The Lancang River is pictured in Zadoi county, Yushu Tibetan autonomous prefecture, Qinghai province, June 21, 2019. [Photo/Xinhua]
China’s 10 candidates for new national parks are being evaluated, and results will be announced in late October, the National Forestry and Grassland Administration revealed on Wednesday.
Those that fail the evaluations will have to wait for a new round of selections in the future, said Tian Yongchen, deputy director of the administration’s national park management office.
In 2013, China put forward the establishment of a national park system that aimed to set up a batch of national parks and form a unified management system by 2020.
In 2015, the country officially announced 10 pilot parks covering a total of 215,000 square kilometers, about 2.2 percent of the country’s land area. All of the parks will have finished construction by the end of this year.
Construction of the national parks, part of China’s comprehensive strategy of improving the environment and achieving its goal of becoming an ecological civilization, has seen significant achievement in ecological and wildlife protection, according to the administration.
In Northeast China Tiger and Leopard National Park, both the Siberian tiger and Amur leopard－two species listed as critically endangered in the International Union for Conservation of Nature’s Red List－have seen populations increase, with 10 Siberian tiger and six Amur leopard cubs born in the past three years, according to Zhao Li, head of the park’s management bureau.
The Three-River-Source National Park, the first listed as a candidate, has boosted the local economy by encouraging local herdsmen to become ecological conservationists in their habitants.
He Wancheng, head of the park’s management bureau, said more than 17,200 families living in the park have had one member become an ecological conservationist, making an extra income of 20,000 yuan ($2,880) for their families each year.
However, there are still challenges in the construction of the national parks.
For example, conflicts between local residents and the increasing number of Siberian tigers and Amur leopards have grown in recent years, according to Zhao.
Further, in Giant Panda National Park－which spans 27,134 sq km across Shaanxi, Gansu and Sichuan provinces－a cross-regional management system has yet to be established, according to Xiang Kewen, head of the park’s management bureau.

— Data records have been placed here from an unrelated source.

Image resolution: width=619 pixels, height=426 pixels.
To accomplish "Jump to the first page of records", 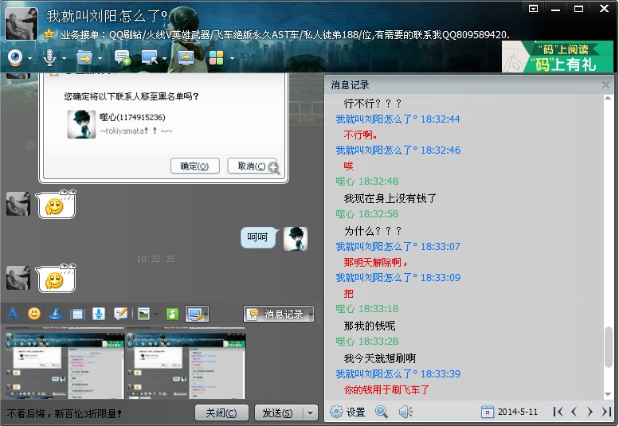I will [558, 412].
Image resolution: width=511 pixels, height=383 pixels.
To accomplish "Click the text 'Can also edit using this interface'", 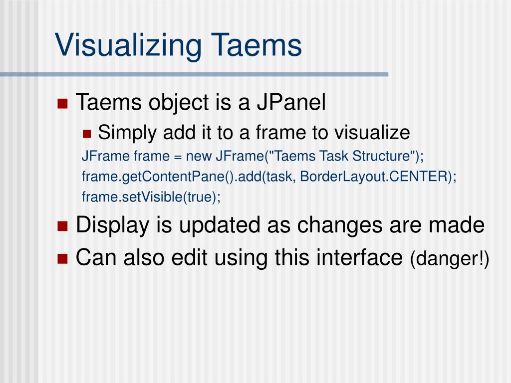I will 239,258.
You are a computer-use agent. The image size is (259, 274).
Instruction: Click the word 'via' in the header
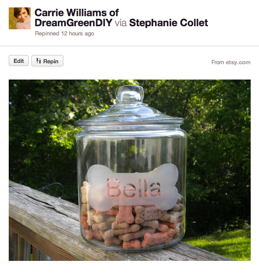pyautogui.click(x=121, y=23)
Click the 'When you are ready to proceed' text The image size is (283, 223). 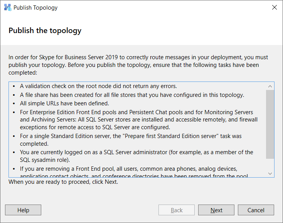[x=63, y=182]
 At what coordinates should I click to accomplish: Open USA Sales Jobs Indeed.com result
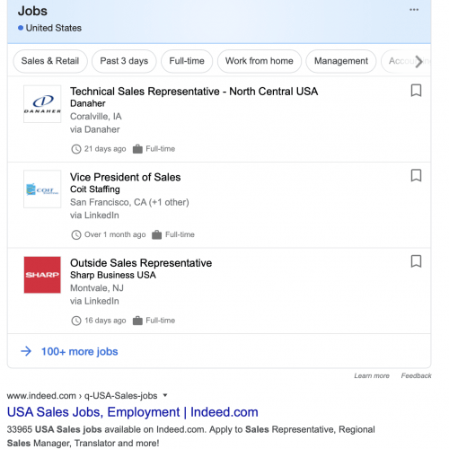tap(133, 412)
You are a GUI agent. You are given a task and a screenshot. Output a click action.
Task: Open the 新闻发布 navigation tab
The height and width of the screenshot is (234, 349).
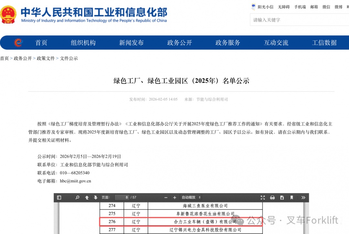(x=131, y=43)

Yin Weilun, an academician of the Chinese Academy of Engineering, suggested that more investments should be made to support scientific research and technology facilities in the panda park, especially in the park’s core protected area where human activities are strictly limited.
He also emphasized the importance of the role that the national parks should play in terms of public education about protecting nature, which will encourage more participation by the general public.
According to Tian, the administration will release several documents in the coming months, including the standards for national parks, the national parks’ space management plan, and also the national parks’ surveillance and technical support system, further contributing to the national parks construction.